また、前に触れた判例時報の座談会の下馬評に反し「書面主義から口頭主義・直接主義に」というスタイルの変化を検察官の方がきちんと踏襲しているのが印象的でした。

質問内容は

・酩酊度合いについて
仕事が終わったあと居酒屋で飲んだ(16時頃)あと、一度寮に帰って、加東さんに豆腐の差し入れをし、そのあとなじみのホームレスに空き缶をあげに行った、という被告人の行動を確認します。最初の飲酒と二度目の飲酒の間に時間が開いていたこと、間にきちんと正気の行動を取っていたことを立証し世としています。

・コンビニから戻った後包丁を持ち出した心境
コンビニで知らない人と楽しげに酒を飲んでいる志村さんを見て不愉快に思ったこと。外に呼び出すときになぜ包丁を持ち出したか。
少なくともそのときに脅そうというつもりはあったんでしょう?という質問に対し被告人は「はい」と答えました。

・現場でのやり取り
刺したことを「覚えていない」というが本当か、弁護側の主張のように「もみ合いになって刺さった」というのならもみ合ったことは覚えているのか、と、ここのところは執拗に尋問します。
被告人も最後に「もみ合いになったような記憶はある」と認めるに至ります。

・加藤さんとのやりとり
加東証言を補強するような尋問内容です。

・現場に到着した警察官とのやりとり
ここにくると被告人の記憶がなぜか戻ります。


最後に裁判官・裁判員の質問

肝心のところだけ記憶がない、というところに質問が集中します。
かけつけた加東さんに「志村を殺す」と言ったことについても(加東さんがかけつけてきて止めに入ったこと自体)覚えていない、と言います。

証言内容自体は不自然なのですが(まあ、模擬裁判なのである程度は仕方ない部分もありますが)被告人役の受け答えからは訥々とした人柄がしのばれ、そんなに悪い人ではないのではないか、という印象を受けてしまいます。


ちょっといじわるな素人質問をしてみました。

「貴方は『刺したのを覚えていない』と言いますが、同時に『反省している』とも言ってます。
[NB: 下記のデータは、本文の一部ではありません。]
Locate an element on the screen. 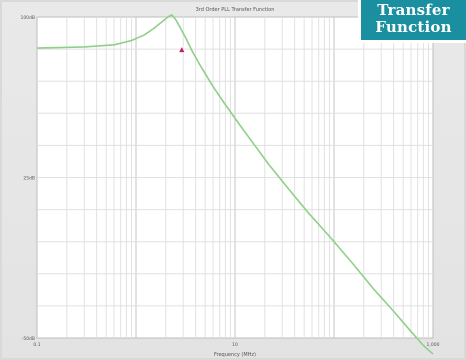 This screenshot has height=360, width=466. x-tick-label: 10 is located at coordinates (235, 345).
覚えていない何について反省しているんですか?」

被告人は困った顔をして口ごもってしまいました。
傍聴席の弁護士と思しき人がのけぞってウケているのが見えます。

あとで評議室で休み時間に裁判長から聞いたところでは、この「反省」というのはお約束事で、完全否認の事件でない限りは情状を少しでも有利にしようと、必ずするものだそうです。
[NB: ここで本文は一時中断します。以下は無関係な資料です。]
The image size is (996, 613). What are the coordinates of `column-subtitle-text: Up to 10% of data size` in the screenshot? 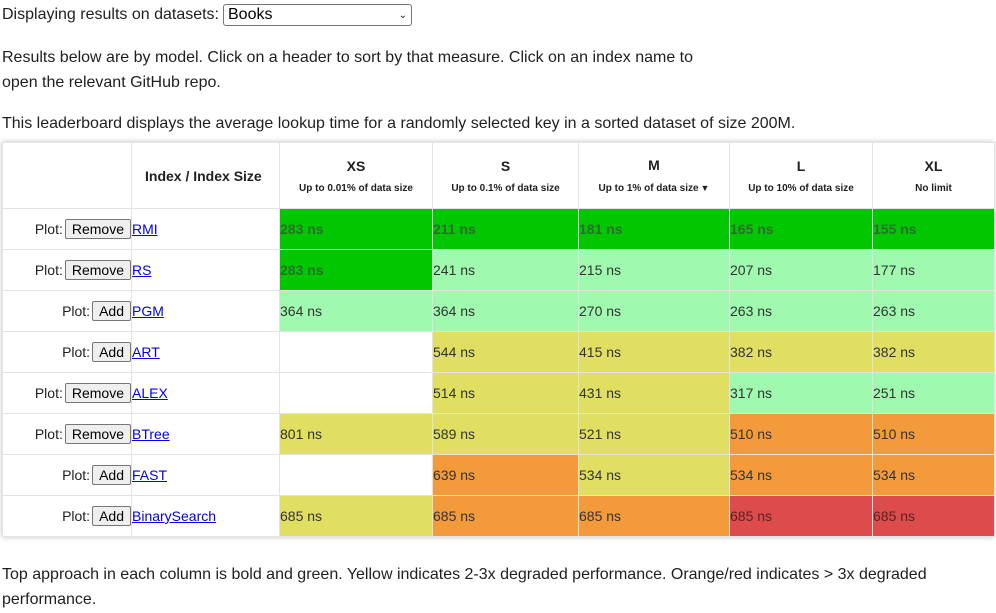 It's located at (801, 188).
主張が認められなかったときの「予備的な反省」というのは、お約束事にしても妙な感じがしますが、考えてみれば妙に突っ張って有罪にされたときに心象が悪いのも不利ですよね。

こういうところにも「大人の世界」が顔を出すわけですが、皆が言うならあまりプラスの効果はないような感じもするように思いました。